Question

Solve the following simultaneous equations:-
\[m(x + y) + n(x - y) - ({m^2} + mn + {n^2}) = 0\]
\[n(x + y) + m(x - y) - ({m^2} - mn + {n^2}) = 0\]
Hence, m and n are constants.

Answer 1

Hint: We will first rearrange both the equation and write in terms of x and y.

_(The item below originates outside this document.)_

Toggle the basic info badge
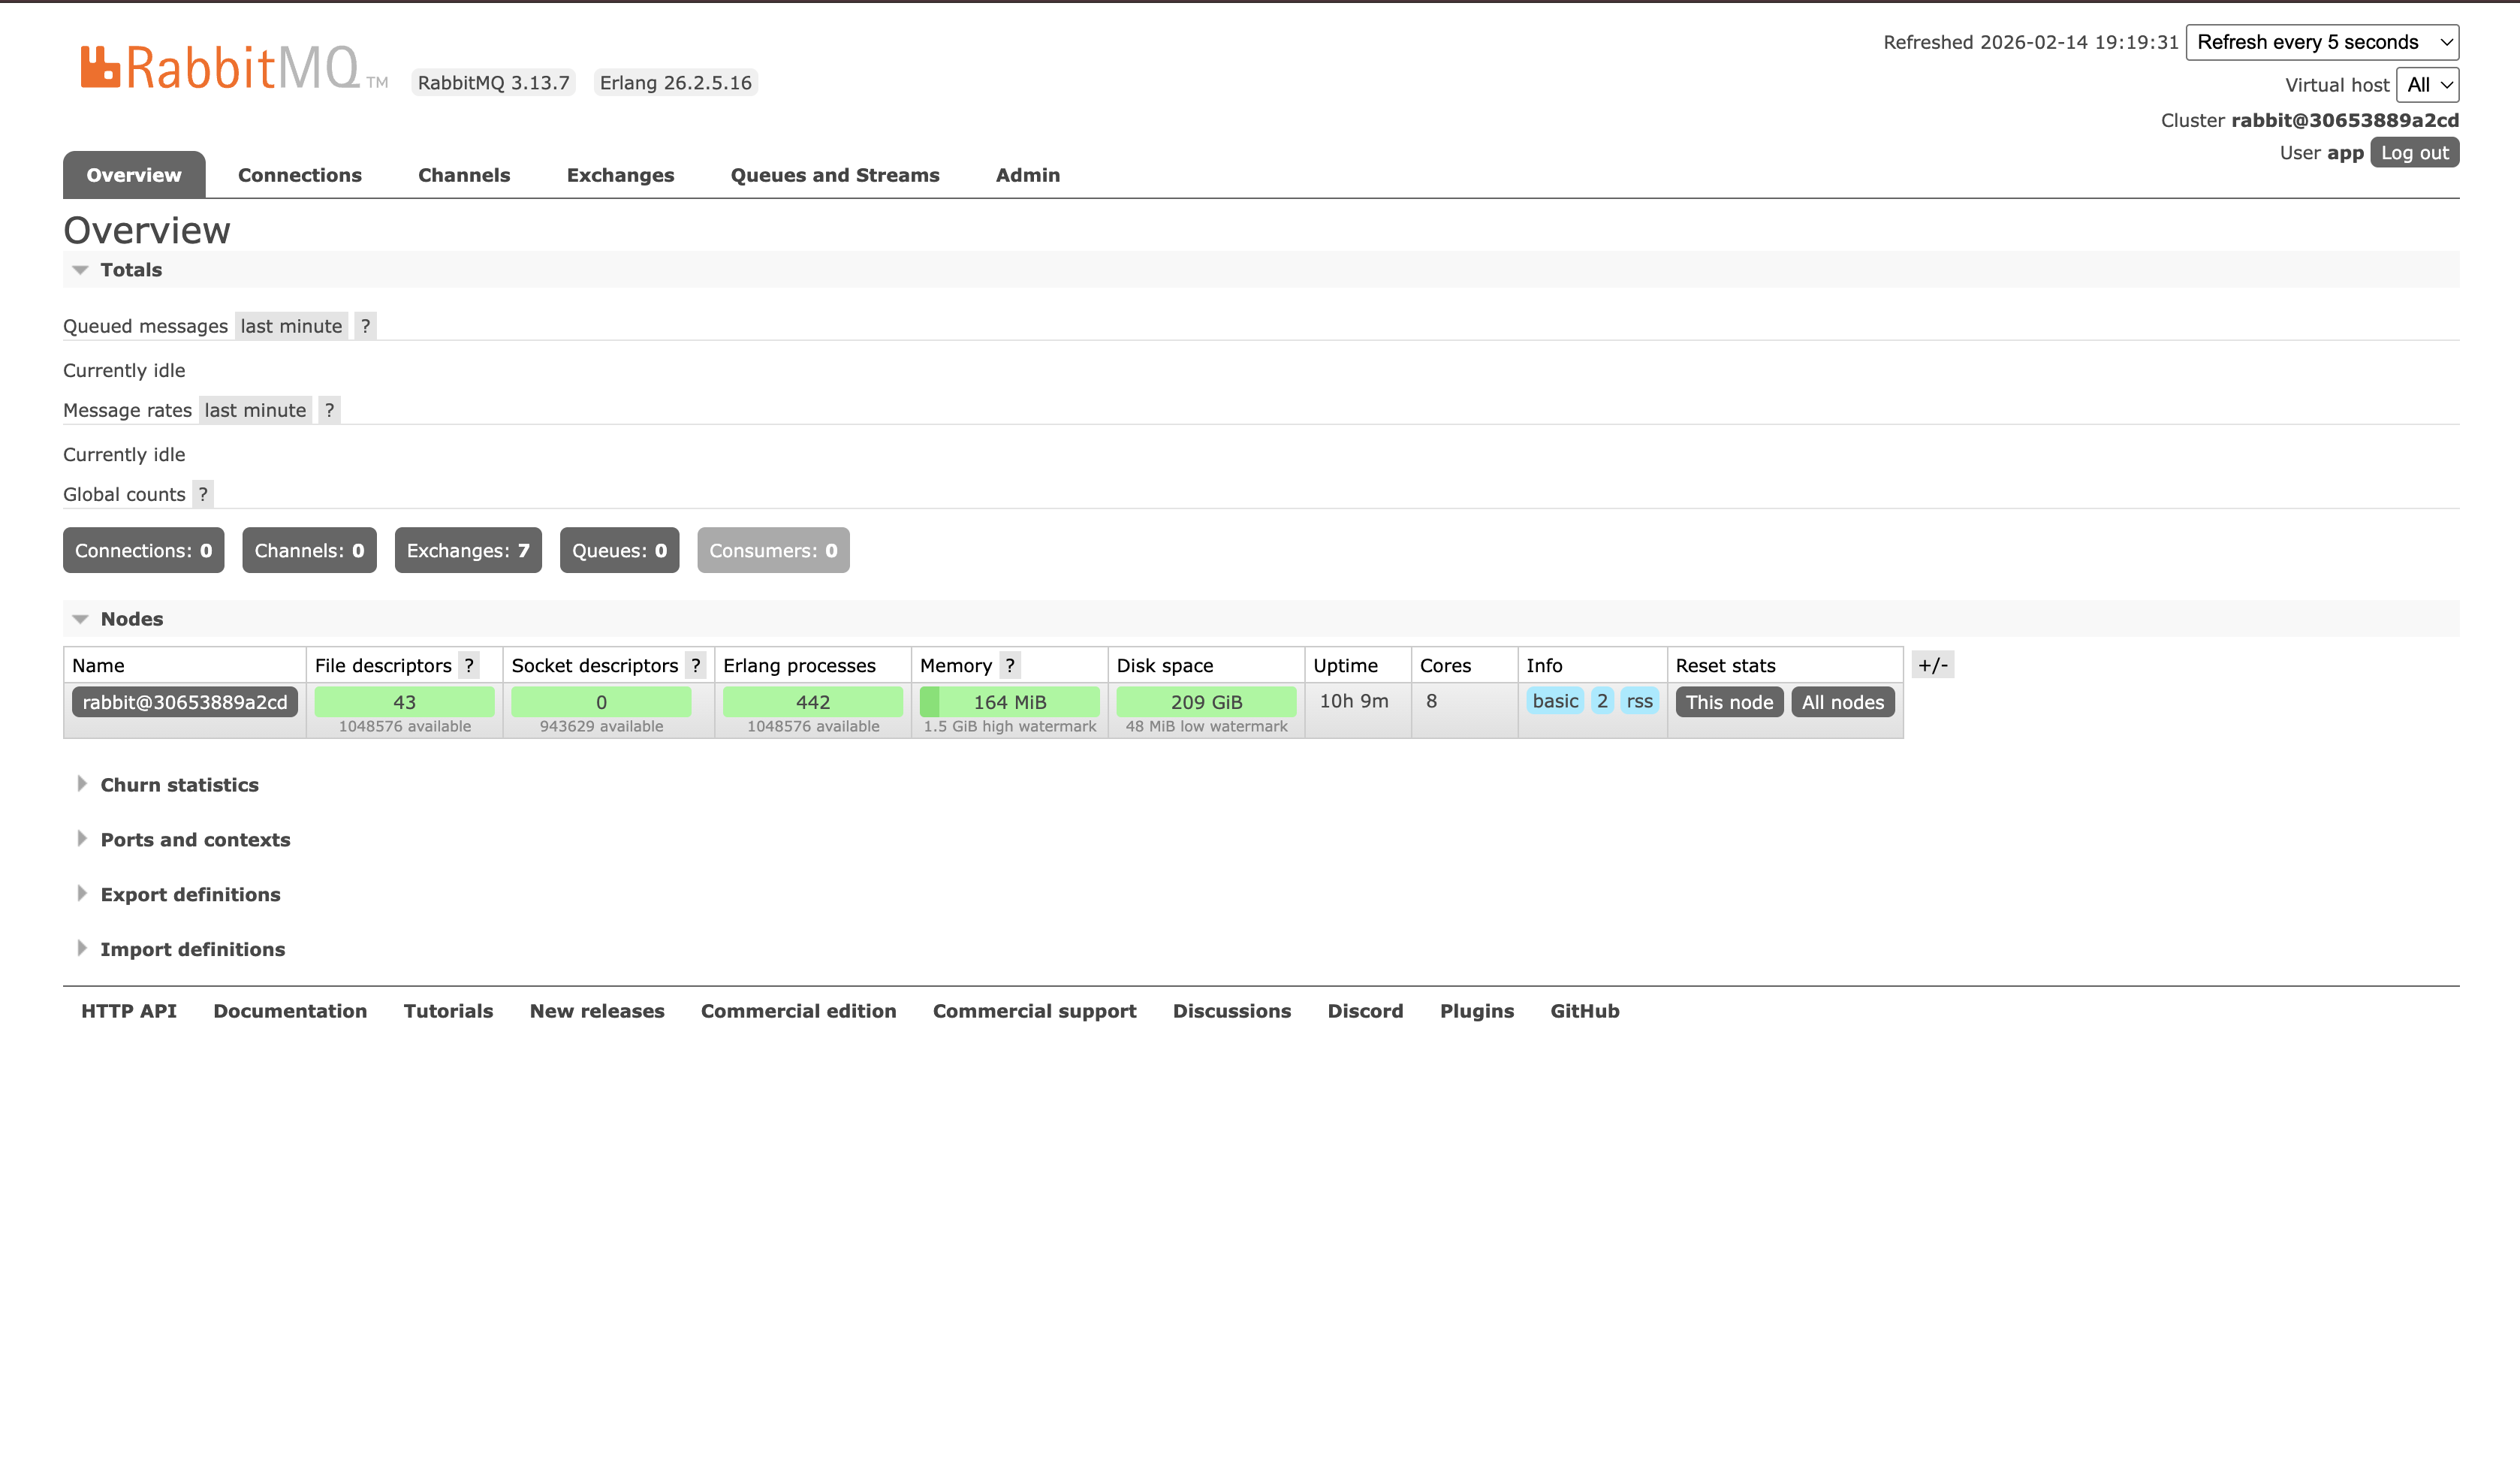The width and height of the screenshot is (2520, 1457). pyautogui.click(x=1555, y=701)
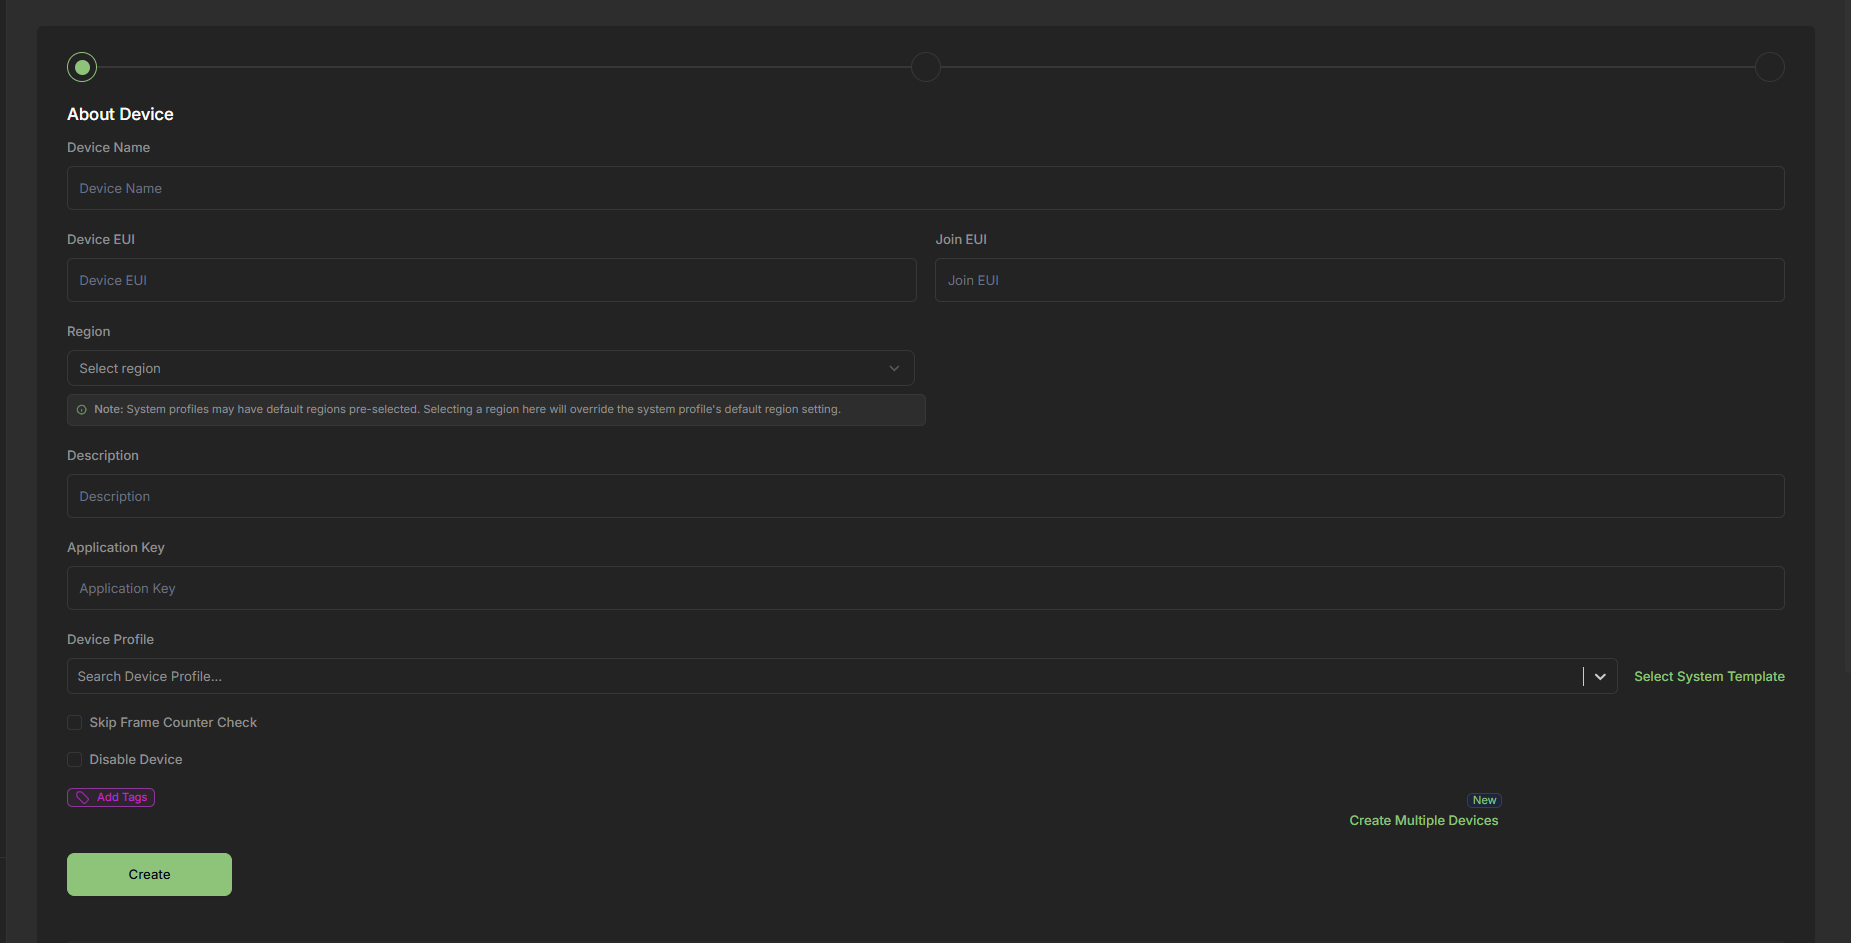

After that, we will solve these equations by adding or subtracting them (basically elimination method) and then solve that to find the required solution.

Complete step-by-step answer:
Let us consider the first equation initially:
\[m(x + y) + n(x - y) - ({m^2} + mn + {n^2}) = 0\]
We can rewrite this as:-
\[ \Rightarrow mx + my + nx - ny = {m^2} + mn + {n^2}\]
Taking x and y common to write this as follows:-
\[ \Rightarrow (m + n)x + (m - n)y = {m^2} + mn + {n^2}\] ……….(1)
Now, considering the second equation that is:-
\[n(x + y) + m(x - y) - ({m^2} - mn + {n^2}) = 0\]
We can rewrite this as:-
\[ \Rightarrow nx + ny + mx - my = {m^2} - mn + {n^2}\]
Taking x and y common to write this as follows:-
\[ \Rightarrow (m + n)x - (m - n)y = {m^2} - mn + {n^2}\] ……….(2)
Now, adding (1) and (2) to get:-
$ \Rightarrow 2(m + n)x = {m^2} + mn + {n^2} + {m^2} - mn + {n^2}$
Simplifying the RHS by clubbing the like terms, we will get:-
$ \Rightarrow 2(m + n)x = 2({m^2} + {n^2})$
Simplifying it to get as follows:-
$ \Rightarrow (m + n)x = {m^2} + {n^2}$
Taking (m + n) from LHS to RHS:-
$ \Rightarrow x = \dfrac{{{m^2} + {n^2}}}{{m + n}}$ ……………(3)
Now, subtracting (1) and (2) that is equation (1) – equation (2) to get:-
$ \Rightarrow 2(m - n)y = {m^2} + mn + {n^2} - {m^2} + mn - {n^2}$
Simplifying the RHS by clubbing the like terms, we will get:-
$ \Rightarrow 2(m - n)u = 2mn$
Simplifying it to get as follows:-
$ \Rightarrow (m - n)y = mn$
Taking (m – n) from LHS to RHS:-
$ \Rightarrow y = \dfrac{{mn}}{{m - n}}$ ……………(4)
Now, using the equation (3) and (4), we have the required answer that is:-

$ \Rightarrow x = \dfrac{{{m^2} + {n^2}}}{{m + n}}$ and $y = \dfrac{{mn}}{{m - n}}$

Additional Information: Simultaneous equations are a system of equations that are all true together. You must find an answer or answers that work for all the equations at the same time. For example, if you’re working with two simultaneous equations, even though there may be a solution that makes one of the equations true, you must find the solution that makes both equations true. Simultaneous equations can be used to solve everyday problems, especially those that are more difficult to think through without writing anything down.

Note: The students must note that after you get the answer, you must notice the denominators in both x and y, and you will get one condition for both of them to be true that will be ${m^2} \ne {n^2}$ because if ${m^2} = {n^2}$, then either $m = n$ or $m = - n$ from which x and y will come to be undefined. So, always pay attention to these little details.